Locked out! Puerto Rico's public employees take to the streets

A budget crisis in Puerto Rico has left nearly 100,000 public-sector workers furloughed since May 1. Some 20,000 of them belong to Servidores Públicos Unidos/AFSCME Council 95. Another 6,000 corrections employees and health and safety workers — also SPU members — remain on the job.

The lockout stems from the General Assembly’s failure to approve a new budget for the past two years. With the end of Fiscal Year 2006 looming, Gov. Anibal Acevedo Vila declared that the central government had run out of money, and ordered the shutdown. AFSCME members are among the thousands who have taken to the streets to voice their outrage. The union supports a comprehensive tax-reform policy that includes a 7 percent sales tax. It would not only fund government operations but also offer substantial tax relief for working families and the prospect of wage increases for public employees.

As this issue of AIM closed, political leaders had accepted recommendations by a special commission calling for a combination of measures to end the crisis. Among the provisions: public employees would resume work on May 14 and receive back pay for the entire period of the government shutdown.

On the march

Houston's AFSCME NOW (Local 1550) has filed an historic petition to become the sole collective bargaining agent for Houston’s 12,600 city employees. On April 20, workers held a rally and marched to the city secretary’s office to deliver the document as the union moves ahead with plans to create a bargaining committee to seek input and negotiate.
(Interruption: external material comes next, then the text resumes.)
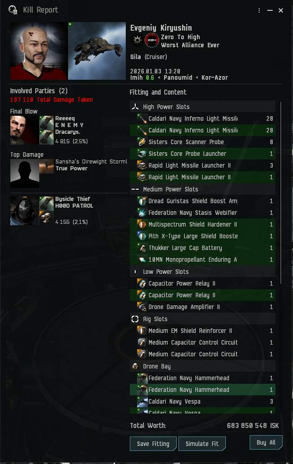Click the Save Fitting button
The image size is (293, 464).
point(153,444)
AFSCME has represented Houston’s workers for close to five decades, but civilian employees (other than firefighters) could not bargain collectively until last year, after AFSCME successfully lobbied for a new "meet and confer" law. Signed in September by Governor Perry (R), the law — the first of its kind in Texas — gave municipal workers the right to negotiate with the mayor and city council regarding wages, benefits and working conditions. The city has 30 days from April 20 to review AFSCME’s petition — SEIU previously filed one — and is expected to hold an election to determine majority support; observers do not expect the outcome to bring outright recognition for one union or the other.

Kaiser concedes — bigtime

Jewish Communities Agencies Local 800 (Council 36) achieved a stunning victory in the medical insurance-coverage area. In concert with United Nurses Associations of California/Union of Health Care Professionals/NUHHCE and the Los Angeles County Federation of Labor, the local convinced Kaiser Permanente to increase its rates by 4.2 percent — versus the 60 percent Kaiser proposed. Kaiser Permanente also guaranteed the rate for 15 months, three months longer than usual.

R.I.P. ...

for the anti-labor Taxpayer Bill of Rights in Arizona and Wisconsin. Designed to limit tax revenue to the previous year’s level (adjusted for inflation and population), TABOR would starve public services and restrict the ability of elected officials to respond to imminent public health and safety threats. In Arizona, the measure is dead for this year. The Arizona Republic reported this month that efforts to cap the state budget by this means have stalled, and legislative advocates admit they lack the votes to put the measure on the November ballot. In addition, anti-worker "paycheck protection" is off the table for ’06, and AFSCME and its labor allies protected both long-term disability coverage in the pension system and health care coverage at the current rate of contributions. In Wisconsin, several Republican legislators joined Democrats in opposing the constitutional amendment required to put TABOR into effect. The opponents’ winning argument: Keep fiscal constraints out of the state constitution.

De-cert de-feats

Bargaining Unit 19 of Local 2620, the Union of California Social Service & Health Professionals, beat back an SEIU-supported decert attempt. Pushing the decert effort was the organization headed by the local’s former leaders who the membership had tossed out last October for failing to improve its wages, benefits and working conditions. The state-employed social workers, psychologists and psychiatrists, who are employed at some 800 facilities throughout California, were impressed by efforts of AFSCME’s new leadership team and its innovations. Among them: a member-outreach that includes a new website, newsletter and e-mail updates.

In addition, NUHHCE/AFSCME Local 1199J handily defeated the raider United Workers of America in a re-run decert election for 653 NUHHCE-organized workers in Hudson County, N.J. Shortly before the election, Baltimore-based IVP Glenard Middleton (executive director of Council 67) and two Maryland COs campaigned against the decert in New Jersey; they revved up the 70 COs at a youth facility that turned out only five voters in the initial balloting.

E-mail avalanche

To mobilize its members in behalf of a much-needed raise, Florida Council 79 Pres. (and IVP) Jeanette Wynn urged the 43,000 members to blitz legislators via e-mail. They did, and the lawmakers begged for relief. Wynn refused: State policy permits public employees to contact officials about state business.